Ketiga, kemudahan akses pembiayaan bagi Gapoktan menjadi aspek penting yang perlu diperhatikan. Ombudsman RI mendorong agar akses ke sumber pembiayaan seperti Himpunan Bank Milik Negara (Himbara), Badan Usaha Milik Desa (BUMDes), atau melalui skema kemitraan dapat difasilitasi secara lebih terbuka dan efektif, sehingga operasionalisasi penyaluran pupuk dapat berjalan tanpa hambatan finansial.
Keempat, Ombudsman RI merekomendasikan penyesuaian margin atau fee bagi pengecer pupuk bersubsidi. Pasalnya, margin tersebut belum mengalami perubahan sejak tahun 2010 dengan nilai Rp75/kg atau Rp75.000/ton, sementara biaya operasional di lapangan terus mengalami kenaikan. Penyesuaian margin dinilai penting untuk menjaga keberlangsungan Kios pengecer maupun Gapoktan, Pokdakan, dan Koperasi sebagai titik serah baru dalam rantai distribusi pupuk bersubsidi.

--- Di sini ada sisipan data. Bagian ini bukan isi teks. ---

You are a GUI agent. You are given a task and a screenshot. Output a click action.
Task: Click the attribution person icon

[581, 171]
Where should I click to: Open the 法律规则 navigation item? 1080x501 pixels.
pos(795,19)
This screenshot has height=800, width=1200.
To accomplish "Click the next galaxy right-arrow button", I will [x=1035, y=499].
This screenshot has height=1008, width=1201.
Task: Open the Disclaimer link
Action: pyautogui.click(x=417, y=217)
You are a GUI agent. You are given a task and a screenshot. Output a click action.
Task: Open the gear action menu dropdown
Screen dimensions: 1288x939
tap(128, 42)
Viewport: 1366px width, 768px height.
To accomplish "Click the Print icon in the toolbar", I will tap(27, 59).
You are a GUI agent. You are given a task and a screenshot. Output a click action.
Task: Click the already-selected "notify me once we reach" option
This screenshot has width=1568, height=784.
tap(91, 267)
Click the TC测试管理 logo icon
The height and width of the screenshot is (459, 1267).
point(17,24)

Lebih lanjut, Yeka menjelaskan bahwa dari total 84.276 desa dan kelurahan di Indonesia, terdapat 64.522 Gapoktan dan 26.952 kios pengecer aktif. Namun, tidak seluruh desa memiliki Gapoktan, dan satu kios pengecer rata-rata melayani 3-8 desa. Jika seluruh Gapoktan difungsikan sebagai titik serah, maka akan ada sekitar 6.560 desa yang memiliki dua titik serah. Sehingga, atas hal ini diperlukan reviu terhadap batasan jumlah penyalur di suatu wilayah/desa.
Ombudsman RI juga menyoroti pentingnya perbaikan sistem pendataan petani yang selama ini masih mengandalkan sistem elektronik tanpa dukungan basis data geospasial yang akurat. Diperlukan langkah korektif seperti kajian pendataan berbasis lahan, penguatan SDM penyuluh baik dari sisi jumlah, insentif, maupun status kepegawaian, serta alokasi anggaran khusus untuk mendukung pembenahan pendataan tersebut.
Meskipun telah terjadi perbaikan dalam mekanisme penebusan pupuk bersubsidi, Ombudsman mencatat masih ditemukan permasalahan koreksi di lapangan. Hal ini perlu dimitigasi melalui peningkatan sosialisasi, pembinaan, serta pelaksanaan monitoring dan evaluasi secara berkala.
"Dengan pelibatan Gapoktan, koperasi, dan Pokdakan sebagai titik serah baru, perlu dilakukan reviu terhadap batasan jumlah penyalur di suatu wilayah/desa. Ini penting agar tidak terjadi tumpang tindih peran, sekaligus memastikan keberlanjutan kios pengecer dan peran Pelaku Usaha Distribusi (PUD) tetap berjalan optimal," tutup Yeka. (*)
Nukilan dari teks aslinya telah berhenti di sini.